---------- EXERCISE TEXT

Wednesday, 12 November 2025

A FAN’S NOTES


I Am Shocked! Shocked, I Say!


The idea staggered me. I remembered, of course, that the World’s Series had been fixed in 1919, but if I had thought of it at all I would have thought of it as a thing that merely happened, the end of an inevitable chain – F. Scott Fitzgerald (Nick Carraway), The Great Gatsby


Modern-day Arnold Rothsteins (Meyer Wolfsheim in the novel) needn’t concoct such elaborate schemes. The Jazz Age has passed. There's a new flap about. 


Vices are fun. Their addictive nature demands strict management however. Therefore, it’s preferable not to have too many to juggle. For instance, drink and drugs may cloud your betting judgment. Card counters best not be seeing double. Have a cigarette and select an alternate. Know your limit.


Gambling’s never provided me a tenterhook rush. I’ve always viewed it as the opportunity cost of other vices. Sports and gambling used to have a taboo relationship, like incest or Rosemary’s Baby. Before you knew it, professional poker turned up on your TV’s sports channel. The creep became a sprint. Sports gambling has since been legitimized and digitized. There’s an app for that in-game prop bet.

--------------------

▶ DIRECTIONS:
#1 Answer the following questions using the blog post above.
(a) In what year, according to the quoted passage, had the World's Series been fixed?
(b) Which character in the novel stands for Arnold Rothstein?
(c) Where did professional poker turn up?
#2 Summarize the blog post above in two sentences.
#3 According to the blog post above, why is it preferable not to have too many vices to juggle? Answer in one or two sentences.

---------- DATA FOR REVIEW

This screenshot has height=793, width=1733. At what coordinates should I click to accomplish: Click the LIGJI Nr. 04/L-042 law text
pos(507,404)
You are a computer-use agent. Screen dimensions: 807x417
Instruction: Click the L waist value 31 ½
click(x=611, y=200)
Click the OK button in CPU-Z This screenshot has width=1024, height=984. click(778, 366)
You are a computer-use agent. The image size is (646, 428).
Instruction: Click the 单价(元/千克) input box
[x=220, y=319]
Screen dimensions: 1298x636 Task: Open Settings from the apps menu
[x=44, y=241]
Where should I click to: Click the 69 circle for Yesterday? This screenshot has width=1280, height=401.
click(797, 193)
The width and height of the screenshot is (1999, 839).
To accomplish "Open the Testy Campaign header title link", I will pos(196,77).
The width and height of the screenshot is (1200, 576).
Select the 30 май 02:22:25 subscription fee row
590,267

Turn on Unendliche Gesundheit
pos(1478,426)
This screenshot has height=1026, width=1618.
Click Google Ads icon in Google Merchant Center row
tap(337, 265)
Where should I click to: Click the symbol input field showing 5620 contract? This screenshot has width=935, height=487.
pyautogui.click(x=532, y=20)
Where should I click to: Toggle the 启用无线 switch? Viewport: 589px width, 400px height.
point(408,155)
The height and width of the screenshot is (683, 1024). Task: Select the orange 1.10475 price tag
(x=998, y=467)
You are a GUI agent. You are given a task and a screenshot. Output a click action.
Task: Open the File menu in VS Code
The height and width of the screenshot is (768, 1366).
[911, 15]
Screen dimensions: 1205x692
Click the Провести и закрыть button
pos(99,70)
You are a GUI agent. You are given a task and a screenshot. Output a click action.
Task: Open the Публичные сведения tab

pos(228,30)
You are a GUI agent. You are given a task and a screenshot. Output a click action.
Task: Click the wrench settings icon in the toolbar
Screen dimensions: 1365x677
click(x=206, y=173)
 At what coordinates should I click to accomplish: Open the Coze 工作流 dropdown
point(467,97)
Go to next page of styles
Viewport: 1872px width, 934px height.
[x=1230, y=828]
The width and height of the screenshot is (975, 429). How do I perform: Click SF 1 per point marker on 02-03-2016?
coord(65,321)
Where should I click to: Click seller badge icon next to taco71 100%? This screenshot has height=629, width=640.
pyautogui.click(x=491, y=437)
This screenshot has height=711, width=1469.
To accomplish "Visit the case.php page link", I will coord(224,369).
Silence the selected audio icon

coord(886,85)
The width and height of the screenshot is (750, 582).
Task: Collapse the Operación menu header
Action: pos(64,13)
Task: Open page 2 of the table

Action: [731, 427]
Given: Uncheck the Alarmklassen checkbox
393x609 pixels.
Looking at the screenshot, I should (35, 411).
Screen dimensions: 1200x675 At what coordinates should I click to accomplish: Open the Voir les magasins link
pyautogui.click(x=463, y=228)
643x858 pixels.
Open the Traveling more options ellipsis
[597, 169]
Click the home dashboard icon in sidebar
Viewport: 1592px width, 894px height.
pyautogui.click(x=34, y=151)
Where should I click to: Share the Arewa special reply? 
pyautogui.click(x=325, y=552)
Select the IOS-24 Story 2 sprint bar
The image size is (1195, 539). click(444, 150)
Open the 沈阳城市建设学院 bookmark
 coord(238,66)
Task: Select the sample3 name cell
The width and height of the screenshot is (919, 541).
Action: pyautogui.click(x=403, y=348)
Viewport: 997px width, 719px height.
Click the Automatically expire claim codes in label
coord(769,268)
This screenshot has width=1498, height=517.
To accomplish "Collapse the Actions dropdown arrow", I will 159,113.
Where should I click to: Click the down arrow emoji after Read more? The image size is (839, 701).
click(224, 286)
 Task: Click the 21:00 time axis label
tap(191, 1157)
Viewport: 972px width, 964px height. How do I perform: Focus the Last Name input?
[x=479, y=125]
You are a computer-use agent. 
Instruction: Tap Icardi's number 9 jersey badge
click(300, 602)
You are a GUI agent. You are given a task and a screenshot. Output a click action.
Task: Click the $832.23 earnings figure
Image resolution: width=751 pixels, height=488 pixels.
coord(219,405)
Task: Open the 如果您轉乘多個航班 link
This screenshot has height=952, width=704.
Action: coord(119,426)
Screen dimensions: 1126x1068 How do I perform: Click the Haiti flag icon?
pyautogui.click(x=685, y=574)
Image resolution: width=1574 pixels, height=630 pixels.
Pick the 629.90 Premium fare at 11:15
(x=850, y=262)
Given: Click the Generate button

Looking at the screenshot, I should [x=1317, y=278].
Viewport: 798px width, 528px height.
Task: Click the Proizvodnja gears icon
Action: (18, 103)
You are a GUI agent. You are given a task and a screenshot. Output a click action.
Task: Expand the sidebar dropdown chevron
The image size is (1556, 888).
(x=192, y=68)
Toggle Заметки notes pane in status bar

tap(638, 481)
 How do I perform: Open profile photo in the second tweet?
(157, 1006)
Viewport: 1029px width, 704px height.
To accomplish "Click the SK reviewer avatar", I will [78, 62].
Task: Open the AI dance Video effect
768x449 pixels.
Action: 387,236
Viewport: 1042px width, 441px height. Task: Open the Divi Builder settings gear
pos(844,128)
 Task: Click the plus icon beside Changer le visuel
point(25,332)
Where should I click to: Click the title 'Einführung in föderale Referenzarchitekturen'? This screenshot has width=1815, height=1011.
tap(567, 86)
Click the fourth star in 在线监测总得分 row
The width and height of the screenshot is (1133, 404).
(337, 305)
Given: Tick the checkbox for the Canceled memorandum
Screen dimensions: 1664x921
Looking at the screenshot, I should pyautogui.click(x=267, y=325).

--------------------

▶ SOLUTIONS TO EACH TASK:
#1
(a) 1919
(b) Meyer Wolfsheim
(c) On your TV's sports channel

#2 The post opens with a passage from The Great Gatsby about the 1919 World's Series fix and states that present-day counterparts of Arnold Rothstein need not devise such elaborate schemes. It then holds that vices require strict management and observes that sports and gambling, once in a taboo relationship, have since become legitimized and digitized through sports gambling.

#3 The addictive nature of vices demands strict management, so it is better not to have too many. For instance, drink and drugs may cloud one's betting judgment.